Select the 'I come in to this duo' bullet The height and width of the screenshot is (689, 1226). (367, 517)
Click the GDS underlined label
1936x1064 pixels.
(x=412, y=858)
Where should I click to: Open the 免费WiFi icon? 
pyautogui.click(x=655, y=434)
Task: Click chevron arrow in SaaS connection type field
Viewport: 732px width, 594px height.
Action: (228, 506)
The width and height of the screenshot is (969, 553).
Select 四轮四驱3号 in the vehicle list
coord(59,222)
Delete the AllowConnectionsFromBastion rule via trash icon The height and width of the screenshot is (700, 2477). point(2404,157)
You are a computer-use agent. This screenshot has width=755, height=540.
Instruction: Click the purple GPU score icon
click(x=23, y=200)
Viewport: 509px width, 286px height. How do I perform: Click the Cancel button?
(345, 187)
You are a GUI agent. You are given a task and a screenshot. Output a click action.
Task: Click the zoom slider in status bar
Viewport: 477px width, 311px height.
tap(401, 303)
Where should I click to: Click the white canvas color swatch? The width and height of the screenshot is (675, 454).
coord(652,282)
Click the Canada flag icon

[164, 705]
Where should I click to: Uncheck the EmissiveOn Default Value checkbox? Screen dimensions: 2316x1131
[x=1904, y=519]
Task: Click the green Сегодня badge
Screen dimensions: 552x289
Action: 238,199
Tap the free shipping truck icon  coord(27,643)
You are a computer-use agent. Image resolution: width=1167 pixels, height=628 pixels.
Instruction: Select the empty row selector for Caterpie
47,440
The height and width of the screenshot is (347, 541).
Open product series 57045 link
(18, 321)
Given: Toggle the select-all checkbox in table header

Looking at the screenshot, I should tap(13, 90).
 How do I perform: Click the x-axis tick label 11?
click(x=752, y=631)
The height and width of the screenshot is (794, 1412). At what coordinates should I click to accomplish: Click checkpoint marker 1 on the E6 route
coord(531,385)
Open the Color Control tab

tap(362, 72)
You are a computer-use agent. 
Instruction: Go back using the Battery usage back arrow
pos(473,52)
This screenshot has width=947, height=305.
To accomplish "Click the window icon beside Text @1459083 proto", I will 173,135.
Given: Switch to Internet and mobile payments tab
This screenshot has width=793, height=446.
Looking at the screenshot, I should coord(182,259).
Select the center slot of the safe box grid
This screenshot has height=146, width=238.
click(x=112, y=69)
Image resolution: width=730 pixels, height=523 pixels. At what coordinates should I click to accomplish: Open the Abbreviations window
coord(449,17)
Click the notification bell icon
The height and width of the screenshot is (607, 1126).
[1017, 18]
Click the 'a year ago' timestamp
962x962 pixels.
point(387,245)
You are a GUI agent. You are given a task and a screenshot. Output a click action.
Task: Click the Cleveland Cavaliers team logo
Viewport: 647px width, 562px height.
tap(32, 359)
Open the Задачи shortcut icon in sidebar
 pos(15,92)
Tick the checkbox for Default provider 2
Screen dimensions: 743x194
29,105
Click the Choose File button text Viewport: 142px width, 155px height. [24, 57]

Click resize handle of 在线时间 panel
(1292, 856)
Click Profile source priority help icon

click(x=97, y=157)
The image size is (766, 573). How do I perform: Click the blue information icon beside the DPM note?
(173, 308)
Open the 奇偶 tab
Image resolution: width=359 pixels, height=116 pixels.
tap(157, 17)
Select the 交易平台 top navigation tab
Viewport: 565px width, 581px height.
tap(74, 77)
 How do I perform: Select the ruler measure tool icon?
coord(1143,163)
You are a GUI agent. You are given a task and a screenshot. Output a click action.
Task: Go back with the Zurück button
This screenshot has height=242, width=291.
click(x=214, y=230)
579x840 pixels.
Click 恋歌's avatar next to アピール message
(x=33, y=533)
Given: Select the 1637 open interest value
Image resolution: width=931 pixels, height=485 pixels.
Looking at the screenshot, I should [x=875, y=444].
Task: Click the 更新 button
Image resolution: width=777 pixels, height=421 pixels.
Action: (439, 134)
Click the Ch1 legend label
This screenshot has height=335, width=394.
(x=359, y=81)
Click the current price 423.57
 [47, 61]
■ ■ ■ ■ ■ ■ ■
(Work to complete): Rewrite all of the lines above, changing "Where should I click to" to "What should I click to" wherever it appears and leaving everything else the same.

(Exercise solution):
Select the 'I come in to this duo' bullet The height and width of the screenshot is (689, 1226). (367, 517)
Click the GDS underlined label
1936x1064 pixels.
(x=412, y=858)
What should I click to: Open the 免费WiFi icon? 
pyautogui.click(x=655, y=434)
Task: Click chevron arrow in SaaS connection type field
Viewport: 732px width, 594px height.
Action: (228, 506)
The width and height of the screenshot is (969, 553).
Select 四轮四驱3号 in the vehicle list
coord(59,222)
Delete the AllowConnectionsFromBastion rule via trash icon The height and width of the screenshot is (700, 2477). point(2404,157)
You are a computer-use agent. This screenshot has width=755, height=540.
Instruction: Click the purple GPU score icon
click(x=23, y=200)
Viewport: 509px width, 286px height. How do I perform: Click the Cancel button?
(345, 187)
You are a GUI agent. You are given a task and a screenshot. Output a click action.
Task: Click the zoom slider in status bar
Viewport: 477px width, 311px height.
tap(401, 303)
What should I click to: Click the white canvas color swatch? The width and height of the screenshot is (675, 454).
coord(652,282)
Click the Canada flag icon

[164, 705]
What should I click to: Uncheck the EmissiveOn Default Value checkbox? Screen dimensions: 2316x1131
[x=1904, y=519]
Task: Click the green Сегодня badge
Screen dimensions: 552x289
Action: 238,199
Tap the free shipping truck icon  coord(27,643)
You are a computer-use agent. Image resolution: width=1167 pixels, height=628 pixels.
Instruction: Select the empty row selector for Caterpie
47,440
The height and width of the screenshot is (347, 541).
Open product series 57045 link
(18, 321)
Given: Toggle the select-all checkbox in table header

Looking at the screenshot, I should tap(13, 90).
 How do I perform: Click the x-axis tick label 11?
click(x=752, y=631)
The height and width of the screenshot is (794, 1412). At what coordinates should I click to accomplish: Click checkpoint marker 1 on the E6 route
coord(531,385)
Open the Color Control tab

tap(362, 72)
You are a computer-use agent. 
Instruction: Go back using the Battery usage back arrow
pos(473,52)
This screenshot has width=947, height=305.
To accomplish "Click the window icon beside Text @1459083 proto", I will 173,135.
Given: Switch to Internet and mobile payments tab
This screenshot has width=793, height=446.
Looking at the screenshot, I should coord(182,259).
Select the center slot of the safe box grid
This screenshot has height=146, width=238.
click(x=112, y=69)
Image resolution: width=730 pixels, height=523 pixels. At what coordinates should I click to accomplish: Open the Abbreviations window
coord(449,17)
Click the notification bell icon
The height and width of the screenshot is (607, 1126).
[1017, 18]
Click the 'a year ago' timestamp
962x962 pixels.
point(387,245)
You are a GUI agent. You are given a task and a screenshot. Output a click action.
Task: Click the Cleveland Cavaliers team logo
Viewport: 647px width, 562px height.
tap(32, 359)
Open the Задачи shortcut icon in sidebar
 pos(15,92)
Tick the checkbox for Default provider 2
Screen dimensions: 743x194
29,105
Click the Choose File button text Viewport: 142px width, 155px height. [24, 57]

Click resize handle of 在线时间 panel
(1292, 856)
Click Profile source priority help icon

click(x=97, y=157)
The image size is (766, 573). How do I perform: Click the blue information icon beside the DPM note?
(173, 308)
Open the 奇偶 tab
Image resolution: width=359 pixels, height=116 pixels.
tap(157, 17)
Select the 交易平台 top navigation tab
Viewport: 565px width, 581px height.
tap(74, 77)
 How do I perform: Select the ruler measure tool icon?
coord(1143,163)
You are a GUI agent. You are given a task and a screenshot. Output a click action.
Task: Go back with the Zurück button
This screenshot has height=242, width=291.
click(x=214, y=230)
579x840 pixels.
Click 恋歌's avatar next to アピール message
(x=33, y=533)
Given: Select the 1637 open interest value
Image resolution: width=931 pixels, height=485 pixels.
Looking at the screenshot, I should [x=875, y=444].
Task: Click the 更新 button
Image resolution: width=777 pixels, height=421 pixels.
Action: (439, 134)
Click the Ch1 legend label
This screenshot has height=335, width=394.
(x=359, y=81)
Click the current price 423.57
 [47, 61]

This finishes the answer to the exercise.